§ Directions:
Rewrite the records as a Markdown table with columns Row and Line, starting with the line that contains "You are a computer-use agent. Viewport: 584px" and going on through the line that contains "click(474, 420)", with blank lines left out. Leave the pictures out of the table.

§ Source data:
[BEGIN]
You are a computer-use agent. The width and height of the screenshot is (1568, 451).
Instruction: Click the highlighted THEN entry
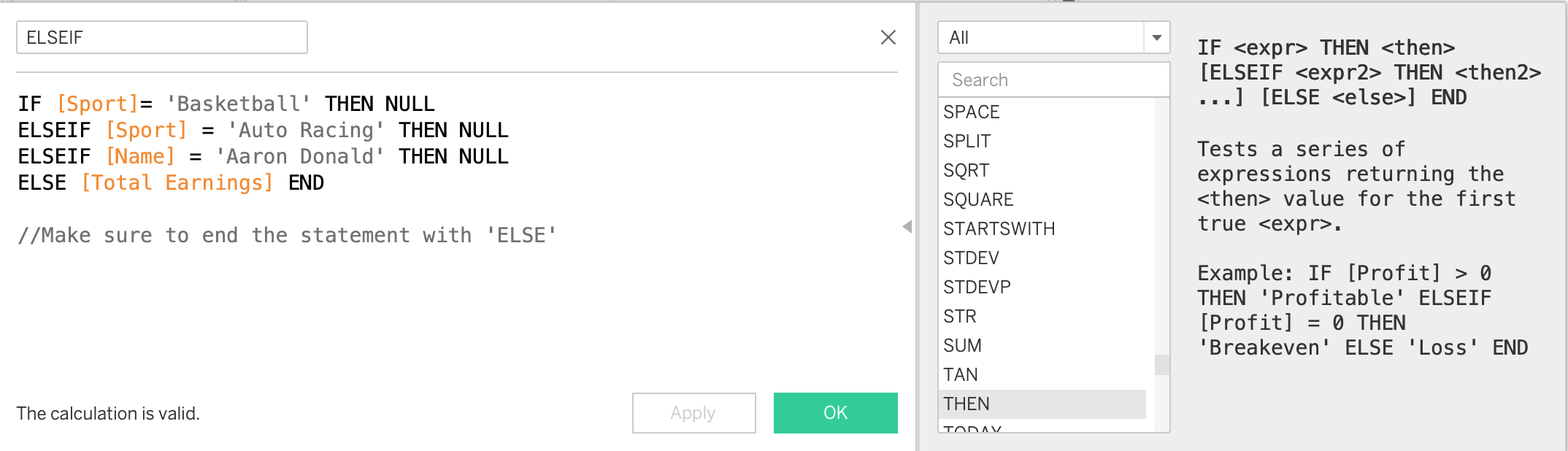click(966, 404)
[END]
[BEGIN]
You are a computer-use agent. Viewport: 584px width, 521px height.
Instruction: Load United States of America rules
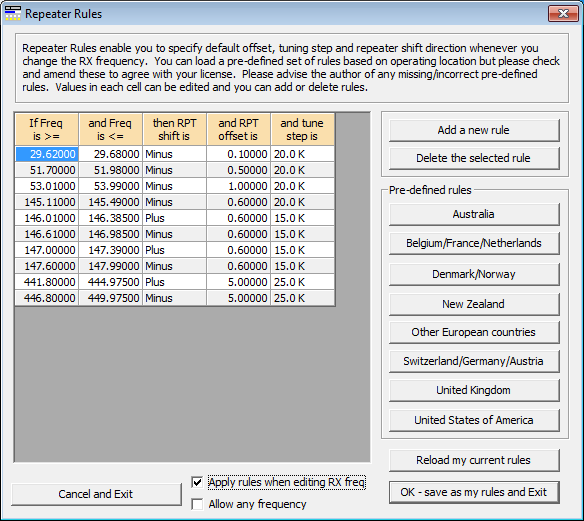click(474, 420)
[END]
§ Reply to the exercise:
| Row | Line |
|---|---|
| 1 | You are a computer-use agent. Viewport: 584px width, 521px height. |
| 2 | Instruction: Load United States of America rules |
| 3 | click(474, 420) |